Monday, February 1, 2016

Thawed, Just In Time for the Next Blast

Tillie2 after Snowzilla 2016
In mid-January I parked Tillie2, my home on wheels, without electrical hookup for a couple nights as I scooted into NYC for a conference. The weather was moderately cold, and I was not surprised when I returned to find that my systems (water and sewer) had frozen in that period.

Not a good situation since now I’m living in this little van and will be filming and speaking in Pennsylvania for a few weeks. Without going into gross detail, let me say that being frozen presented monumental challenges. 

A friend made a call to the local fire station. They agreed to let me park in their heated garage for a short time. I could not have been treated nicer, including some over the top help from one of the firefighters who has a camper and knows the issues I was facing. 

My water thawed. The black tank didn’t, despite heroic efforts. I was bummed but understood that I couldn't stay there all night, and I ventured back to the below-freezing world, stymied. 

After another day of frustration, I went into the big box home improvement store, resolved to buy the equivalent of dynamite if it would help. I ended up with a $10 plumbing snake. And amazingly it worked! 

In all my 10 years of full-time camping, this was the most vexing issue. Of course, I’m camping in a part of the country during the time of year that no one in their right mind would be camping. Which got me to thinking…

The treatment I got at the FD was extraordinary. They’re used to rescuing people, so maybe that’s why they agreed to help. They rescue many people, including homeless folks I know, and often have to do it time and time again, often for recurring poverty-related reasons. I’m sure these rescuers get frustrated with repeated calls for the same old thing.

It was clear that I was given a break, and that future rescues would not be possible. I had the wherewithal and determination to attack this challenge, and got lucky finding the tool I needed to fix things.
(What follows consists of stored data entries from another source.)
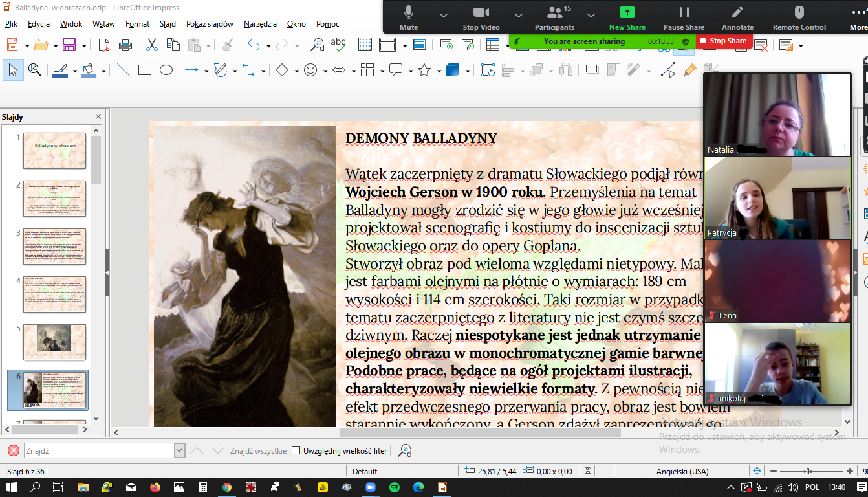Open the symbol shapes smiley dropdown arrow
Image resolution: width=868 pixels, height=497 pixels.
tap(325, 71)
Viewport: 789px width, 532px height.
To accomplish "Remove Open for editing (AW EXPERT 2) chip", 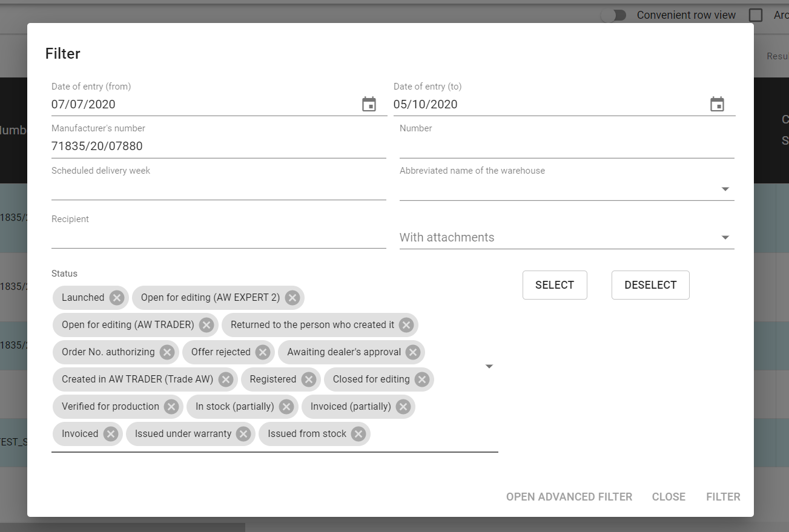I will point(292,298).

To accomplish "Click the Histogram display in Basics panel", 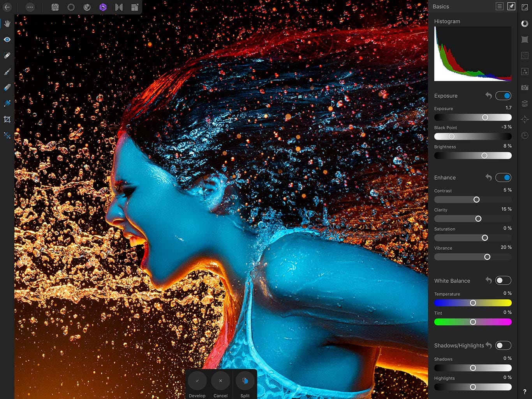I will click(472, 53).
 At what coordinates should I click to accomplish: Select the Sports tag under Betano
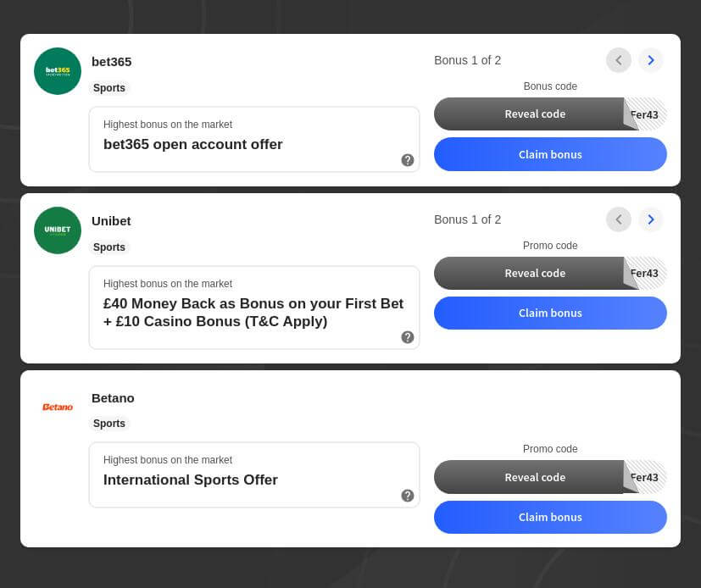point(109,424)
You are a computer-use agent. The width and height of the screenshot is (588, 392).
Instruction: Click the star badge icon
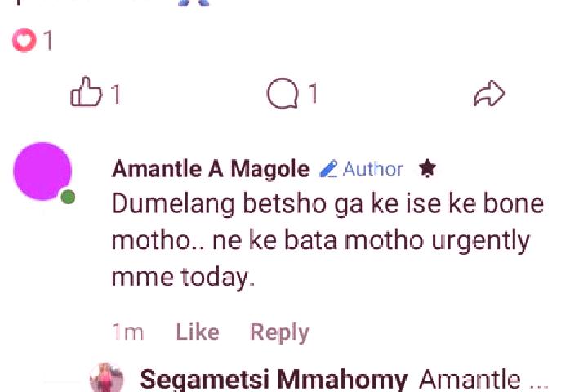pos(427,168)
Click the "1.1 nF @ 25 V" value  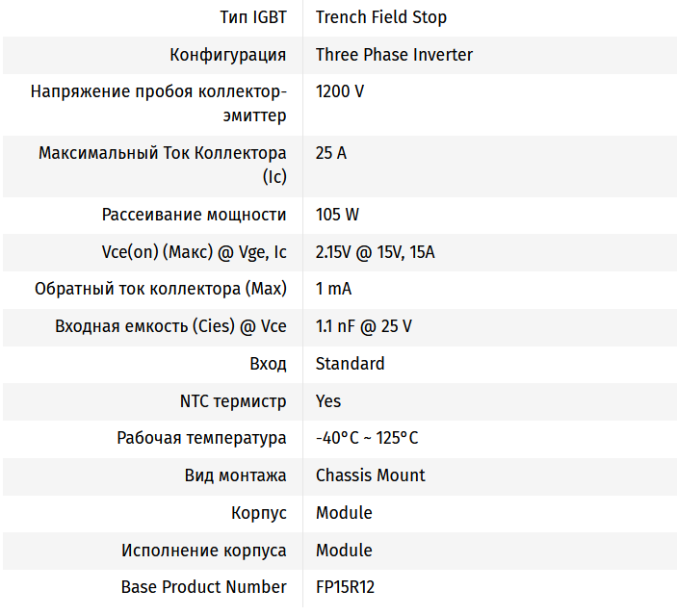point(364,326)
But my impoverished and otherwise challenged friends don’t often have what they need to get out of the situations they end up in. 

No easy answers, other than pointing out the obvious—that resources and ability matter. Those without the means to solve problems often find themselves in deeper ones. And the rescue process is expensive. 

My luck—having what I need—is just that, luck. I’m glad I’m lucky, but I don’t feel a sense of entitlement. I do have a deep sense of appreciation, especially since we got hit with Snowzilla 2016 just a few days after I thawed. 

The moral of the story for me is appreciate what's flowing when it's flowing. Yeah.